» **Your task**: Where a line below holds the string "will", count it; then give the total without any other words.
━━━ Data ━━━
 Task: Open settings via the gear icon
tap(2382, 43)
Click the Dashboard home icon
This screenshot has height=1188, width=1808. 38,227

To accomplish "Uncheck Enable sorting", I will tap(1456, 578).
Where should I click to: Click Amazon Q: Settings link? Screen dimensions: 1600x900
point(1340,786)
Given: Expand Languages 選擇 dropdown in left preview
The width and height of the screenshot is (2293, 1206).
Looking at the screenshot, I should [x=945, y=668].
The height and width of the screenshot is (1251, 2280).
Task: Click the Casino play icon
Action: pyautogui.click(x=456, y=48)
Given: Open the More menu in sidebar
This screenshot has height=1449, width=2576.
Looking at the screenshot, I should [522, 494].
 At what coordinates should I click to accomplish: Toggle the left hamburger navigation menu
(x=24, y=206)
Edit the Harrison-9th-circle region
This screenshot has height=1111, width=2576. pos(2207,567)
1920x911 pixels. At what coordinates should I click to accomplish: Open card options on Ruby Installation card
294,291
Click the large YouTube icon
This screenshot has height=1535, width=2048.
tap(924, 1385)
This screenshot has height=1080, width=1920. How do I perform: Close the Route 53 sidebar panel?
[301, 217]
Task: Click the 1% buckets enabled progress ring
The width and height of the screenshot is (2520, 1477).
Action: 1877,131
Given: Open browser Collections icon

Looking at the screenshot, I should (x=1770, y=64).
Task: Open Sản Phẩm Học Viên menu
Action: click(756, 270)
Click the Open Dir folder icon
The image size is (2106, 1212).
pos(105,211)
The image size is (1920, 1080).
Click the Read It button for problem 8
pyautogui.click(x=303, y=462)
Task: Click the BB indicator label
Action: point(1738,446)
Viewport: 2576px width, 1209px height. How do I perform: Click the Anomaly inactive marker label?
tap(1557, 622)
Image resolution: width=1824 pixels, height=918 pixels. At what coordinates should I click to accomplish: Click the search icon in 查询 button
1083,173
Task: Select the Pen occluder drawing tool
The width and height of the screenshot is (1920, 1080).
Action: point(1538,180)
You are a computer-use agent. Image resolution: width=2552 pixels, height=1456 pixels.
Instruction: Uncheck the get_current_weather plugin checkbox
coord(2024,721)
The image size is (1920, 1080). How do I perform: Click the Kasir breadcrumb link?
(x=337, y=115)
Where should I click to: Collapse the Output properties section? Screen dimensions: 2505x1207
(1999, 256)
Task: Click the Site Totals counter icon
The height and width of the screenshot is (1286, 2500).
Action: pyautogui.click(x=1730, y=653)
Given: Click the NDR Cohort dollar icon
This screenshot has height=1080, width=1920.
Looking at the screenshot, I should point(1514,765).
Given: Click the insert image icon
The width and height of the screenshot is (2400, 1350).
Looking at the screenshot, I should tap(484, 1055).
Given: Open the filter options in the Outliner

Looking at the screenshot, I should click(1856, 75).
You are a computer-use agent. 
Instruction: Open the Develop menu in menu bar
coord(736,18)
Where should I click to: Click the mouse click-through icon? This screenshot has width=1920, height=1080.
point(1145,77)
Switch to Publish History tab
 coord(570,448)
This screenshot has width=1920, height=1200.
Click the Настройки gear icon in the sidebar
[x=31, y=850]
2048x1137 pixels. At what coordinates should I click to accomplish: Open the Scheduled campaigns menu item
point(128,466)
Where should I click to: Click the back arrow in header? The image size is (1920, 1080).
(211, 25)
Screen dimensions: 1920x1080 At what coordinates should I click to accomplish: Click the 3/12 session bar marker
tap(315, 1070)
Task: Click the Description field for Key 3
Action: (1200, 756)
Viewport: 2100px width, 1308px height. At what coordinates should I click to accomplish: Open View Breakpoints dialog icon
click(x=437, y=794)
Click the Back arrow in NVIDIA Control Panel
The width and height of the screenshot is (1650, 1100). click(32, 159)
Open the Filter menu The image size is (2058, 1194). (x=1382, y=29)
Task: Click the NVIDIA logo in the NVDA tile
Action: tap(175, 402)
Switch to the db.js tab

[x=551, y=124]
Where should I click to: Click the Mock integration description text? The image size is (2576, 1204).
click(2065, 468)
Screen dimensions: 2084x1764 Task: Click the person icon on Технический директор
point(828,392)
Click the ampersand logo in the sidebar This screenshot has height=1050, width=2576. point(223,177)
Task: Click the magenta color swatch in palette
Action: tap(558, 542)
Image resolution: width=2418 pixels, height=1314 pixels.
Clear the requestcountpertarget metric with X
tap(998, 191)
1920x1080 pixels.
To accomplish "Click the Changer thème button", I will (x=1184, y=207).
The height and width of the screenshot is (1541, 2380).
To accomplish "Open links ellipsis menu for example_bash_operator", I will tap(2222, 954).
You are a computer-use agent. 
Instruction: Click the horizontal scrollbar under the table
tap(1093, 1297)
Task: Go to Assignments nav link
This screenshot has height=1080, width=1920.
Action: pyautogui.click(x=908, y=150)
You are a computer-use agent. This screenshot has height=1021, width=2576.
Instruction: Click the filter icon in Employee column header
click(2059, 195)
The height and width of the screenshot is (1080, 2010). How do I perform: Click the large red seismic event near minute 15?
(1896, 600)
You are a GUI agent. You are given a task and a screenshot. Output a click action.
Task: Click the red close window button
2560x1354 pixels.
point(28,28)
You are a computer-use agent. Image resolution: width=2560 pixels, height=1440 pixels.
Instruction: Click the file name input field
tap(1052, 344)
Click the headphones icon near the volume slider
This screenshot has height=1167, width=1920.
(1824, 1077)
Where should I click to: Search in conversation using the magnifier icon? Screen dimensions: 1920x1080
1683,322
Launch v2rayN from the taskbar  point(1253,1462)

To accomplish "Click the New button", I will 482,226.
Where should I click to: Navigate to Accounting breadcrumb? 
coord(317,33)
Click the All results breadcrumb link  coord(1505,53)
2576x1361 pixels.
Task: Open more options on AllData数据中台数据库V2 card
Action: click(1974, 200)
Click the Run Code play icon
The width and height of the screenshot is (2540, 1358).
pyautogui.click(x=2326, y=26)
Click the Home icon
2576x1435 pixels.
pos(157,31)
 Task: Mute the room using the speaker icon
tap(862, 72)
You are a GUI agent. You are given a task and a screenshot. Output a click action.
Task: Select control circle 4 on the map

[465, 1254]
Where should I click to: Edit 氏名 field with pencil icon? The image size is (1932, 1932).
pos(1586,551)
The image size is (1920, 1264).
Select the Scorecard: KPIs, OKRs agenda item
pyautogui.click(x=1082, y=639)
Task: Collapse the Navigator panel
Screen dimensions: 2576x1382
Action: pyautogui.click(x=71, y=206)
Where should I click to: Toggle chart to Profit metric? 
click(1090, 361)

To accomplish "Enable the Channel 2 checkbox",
━━━
» **Response box**: 4